***** DATA SHOWN

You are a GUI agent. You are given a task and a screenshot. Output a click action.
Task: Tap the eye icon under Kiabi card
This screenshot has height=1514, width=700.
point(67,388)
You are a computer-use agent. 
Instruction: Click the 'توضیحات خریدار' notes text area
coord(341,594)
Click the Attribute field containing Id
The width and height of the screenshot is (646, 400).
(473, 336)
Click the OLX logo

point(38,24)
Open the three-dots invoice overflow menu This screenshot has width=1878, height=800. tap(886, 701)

**********

### [EXERCISE REQUIREMENTS]
Filter the entries and keep only the lines holding "agent".

### [COMPLETED TASK]
You are a GUI agent. You are given a task and a screenshot. Output a click action.
You are a computer-use agent. 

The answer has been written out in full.